WORK TO COMPLETE :: The answer must be one number: the count of lines in the data below that include "computer".

RECORDS FOR THIS EXERCISE ::

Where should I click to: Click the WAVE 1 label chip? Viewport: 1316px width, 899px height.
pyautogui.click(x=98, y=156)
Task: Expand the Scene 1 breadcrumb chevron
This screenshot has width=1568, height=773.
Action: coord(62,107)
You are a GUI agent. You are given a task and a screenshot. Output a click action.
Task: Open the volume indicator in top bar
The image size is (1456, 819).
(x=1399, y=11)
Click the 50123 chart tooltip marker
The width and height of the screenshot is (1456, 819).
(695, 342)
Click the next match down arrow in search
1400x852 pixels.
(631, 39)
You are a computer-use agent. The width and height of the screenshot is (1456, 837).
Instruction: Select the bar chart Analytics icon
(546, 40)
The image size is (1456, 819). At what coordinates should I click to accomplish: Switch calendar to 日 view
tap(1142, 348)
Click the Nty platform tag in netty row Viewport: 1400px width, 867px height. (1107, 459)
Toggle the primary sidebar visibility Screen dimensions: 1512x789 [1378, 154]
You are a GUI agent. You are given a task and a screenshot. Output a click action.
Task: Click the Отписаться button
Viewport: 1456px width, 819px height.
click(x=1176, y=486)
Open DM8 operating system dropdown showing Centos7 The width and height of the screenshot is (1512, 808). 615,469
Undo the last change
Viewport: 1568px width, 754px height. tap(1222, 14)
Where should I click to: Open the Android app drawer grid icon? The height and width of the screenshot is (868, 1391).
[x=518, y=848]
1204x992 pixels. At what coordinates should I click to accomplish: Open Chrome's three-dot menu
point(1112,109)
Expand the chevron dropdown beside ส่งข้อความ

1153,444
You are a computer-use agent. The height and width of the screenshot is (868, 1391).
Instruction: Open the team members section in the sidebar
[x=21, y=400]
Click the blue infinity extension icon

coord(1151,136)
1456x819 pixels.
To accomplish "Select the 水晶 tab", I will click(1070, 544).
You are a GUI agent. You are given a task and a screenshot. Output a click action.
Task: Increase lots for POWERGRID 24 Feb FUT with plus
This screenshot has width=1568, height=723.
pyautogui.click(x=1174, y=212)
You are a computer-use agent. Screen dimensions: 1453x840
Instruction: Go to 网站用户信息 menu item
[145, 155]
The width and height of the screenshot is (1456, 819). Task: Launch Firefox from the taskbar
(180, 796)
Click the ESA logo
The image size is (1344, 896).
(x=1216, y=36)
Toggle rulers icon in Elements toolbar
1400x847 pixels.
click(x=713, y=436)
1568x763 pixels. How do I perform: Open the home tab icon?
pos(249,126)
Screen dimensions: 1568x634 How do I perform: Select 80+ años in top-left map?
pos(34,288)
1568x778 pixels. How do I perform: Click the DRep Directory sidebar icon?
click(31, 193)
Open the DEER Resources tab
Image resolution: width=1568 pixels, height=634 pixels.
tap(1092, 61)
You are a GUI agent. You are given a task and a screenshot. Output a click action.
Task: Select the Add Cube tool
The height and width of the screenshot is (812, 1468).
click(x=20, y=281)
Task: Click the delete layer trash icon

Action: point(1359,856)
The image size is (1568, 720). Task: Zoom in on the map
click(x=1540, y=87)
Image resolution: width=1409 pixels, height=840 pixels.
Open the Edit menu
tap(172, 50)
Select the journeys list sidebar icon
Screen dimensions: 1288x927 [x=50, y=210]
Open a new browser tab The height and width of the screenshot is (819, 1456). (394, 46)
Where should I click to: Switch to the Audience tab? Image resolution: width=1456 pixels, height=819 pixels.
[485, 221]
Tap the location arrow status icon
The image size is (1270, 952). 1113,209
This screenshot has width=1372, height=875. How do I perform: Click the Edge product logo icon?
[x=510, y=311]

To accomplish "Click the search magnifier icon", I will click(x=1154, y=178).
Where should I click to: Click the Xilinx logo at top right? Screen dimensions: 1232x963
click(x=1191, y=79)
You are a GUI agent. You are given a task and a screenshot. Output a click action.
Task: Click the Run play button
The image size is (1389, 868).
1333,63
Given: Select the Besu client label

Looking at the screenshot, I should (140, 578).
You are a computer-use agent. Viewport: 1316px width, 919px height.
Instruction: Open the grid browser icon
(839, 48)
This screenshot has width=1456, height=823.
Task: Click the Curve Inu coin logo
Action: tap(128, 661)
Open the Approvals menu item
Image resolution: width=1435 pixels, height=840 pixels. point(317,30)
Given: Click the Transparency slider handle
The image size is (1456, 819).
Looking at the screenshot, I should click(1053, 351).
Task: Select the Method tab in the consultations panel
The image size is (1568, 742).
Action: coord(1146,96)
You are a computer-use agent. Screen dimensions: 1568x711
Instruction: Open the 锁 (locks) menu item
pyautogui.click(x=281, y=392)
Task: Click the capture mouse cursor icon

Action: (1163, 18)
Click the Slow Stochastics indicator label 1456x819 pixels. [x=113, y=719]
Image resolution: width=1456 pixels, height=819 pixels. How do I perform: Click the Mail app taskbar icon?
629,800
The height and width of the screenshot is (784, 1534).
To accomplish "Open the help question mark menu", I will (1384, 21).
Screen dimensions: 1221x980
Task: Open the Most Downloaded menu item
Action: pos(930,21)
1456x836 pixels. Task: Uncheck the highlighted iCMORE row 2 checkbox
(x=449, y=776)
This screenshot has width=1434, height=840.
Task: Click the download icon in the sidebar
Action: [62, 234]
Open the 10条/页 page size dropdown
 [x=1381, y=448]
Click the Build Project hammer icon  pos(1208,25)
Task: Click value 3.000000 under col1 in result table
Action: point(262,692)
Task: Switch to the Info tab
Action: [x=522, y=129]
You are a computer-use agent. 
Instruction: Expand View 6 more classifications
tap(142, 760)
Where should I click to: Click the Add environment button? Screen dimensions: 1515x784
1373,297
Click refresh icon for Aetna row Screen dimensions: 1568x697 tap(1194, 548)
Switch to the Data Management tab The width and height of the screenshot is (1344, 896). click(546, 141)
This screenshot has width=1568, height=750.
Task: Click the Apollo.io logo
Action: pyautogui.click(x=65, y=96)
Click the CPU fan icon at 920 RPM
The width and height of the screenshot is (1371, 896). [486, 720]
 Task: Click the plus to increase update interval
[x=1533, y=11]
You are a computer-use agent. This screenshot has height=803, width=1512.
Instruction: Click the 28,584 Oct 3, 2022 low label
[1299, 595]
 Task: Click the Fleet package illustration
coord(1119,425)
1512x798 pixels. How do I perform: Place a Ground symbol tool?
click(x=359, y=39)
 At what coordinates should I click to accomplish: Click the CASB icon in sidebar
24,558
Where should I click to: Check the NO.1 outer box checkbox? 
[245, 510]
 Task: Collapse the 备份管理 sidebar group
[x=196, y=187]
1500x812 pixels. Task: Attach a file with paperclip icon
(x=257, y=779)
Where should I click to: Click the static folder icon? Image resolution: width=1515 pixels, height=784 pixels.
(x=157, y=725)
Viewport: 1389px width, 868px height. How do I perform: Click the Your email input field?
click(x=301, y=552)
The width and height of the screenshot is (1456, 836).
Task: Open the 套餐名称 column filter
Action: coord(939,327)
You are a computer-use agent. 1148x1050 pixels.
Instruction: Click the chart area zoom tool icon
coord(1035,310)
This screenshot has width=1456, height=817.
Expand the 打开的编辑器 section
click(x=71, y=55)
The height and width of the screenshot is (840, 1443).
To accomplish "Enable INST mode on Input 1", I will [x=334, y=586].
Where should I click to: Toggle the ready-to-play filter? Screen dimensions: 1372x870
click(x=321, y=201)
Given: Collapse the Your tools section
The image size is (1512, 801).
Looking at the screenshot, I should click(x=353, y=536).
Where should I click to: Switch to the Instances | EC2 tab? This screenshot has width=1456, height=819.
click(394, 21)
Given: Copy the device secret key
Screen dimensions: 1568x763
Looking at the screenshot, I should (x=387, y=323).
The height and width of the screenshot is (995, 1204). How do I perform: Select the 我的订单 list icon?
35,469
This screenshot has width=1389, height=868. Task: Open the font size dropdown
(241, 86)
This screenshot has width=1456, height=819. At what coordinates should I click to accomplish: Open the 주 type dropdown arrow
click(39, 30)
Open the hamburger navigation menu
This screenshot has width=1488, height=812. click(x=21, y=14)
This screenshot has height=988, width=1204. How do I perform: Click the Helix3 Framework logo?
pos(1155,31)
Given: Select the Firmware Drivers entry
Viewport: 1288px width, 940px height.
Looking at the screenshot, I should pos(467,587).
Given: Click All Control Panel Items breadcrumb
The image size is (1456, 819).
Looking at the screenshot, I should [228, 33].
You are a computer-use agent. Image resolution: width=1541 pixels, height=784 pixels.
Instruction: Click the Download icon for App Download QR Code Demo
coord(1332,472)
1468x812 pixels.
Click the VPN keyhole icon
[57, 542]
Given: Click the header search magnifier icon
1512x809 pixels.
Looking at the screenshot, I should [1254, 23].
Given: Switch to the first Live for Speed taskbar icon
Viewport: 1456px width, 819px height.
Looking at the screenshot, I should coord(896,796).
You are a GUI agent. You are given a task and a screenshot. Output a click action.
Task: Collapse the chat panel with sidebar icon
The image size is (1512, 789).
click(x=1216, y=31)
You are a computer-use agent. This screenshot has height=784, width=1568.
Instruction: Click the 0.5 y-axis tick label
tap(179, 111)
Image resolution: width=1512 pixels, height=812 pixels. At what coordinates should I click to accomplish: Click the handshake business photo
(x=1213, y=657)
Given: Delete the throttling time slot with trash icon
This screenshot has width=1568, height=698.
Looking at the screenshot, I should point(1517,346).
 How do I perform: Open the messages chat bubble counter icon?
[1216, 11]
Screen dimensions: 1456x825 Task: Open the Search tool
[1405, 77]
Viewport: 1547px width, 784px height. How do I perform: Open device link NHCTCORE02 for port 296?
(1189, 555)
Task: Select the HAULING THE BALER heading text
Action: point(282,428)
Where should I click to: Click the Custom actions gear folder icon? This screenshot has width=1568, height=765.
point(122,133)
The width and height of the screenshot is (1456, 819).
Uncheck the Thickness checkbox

ANSWER :: 10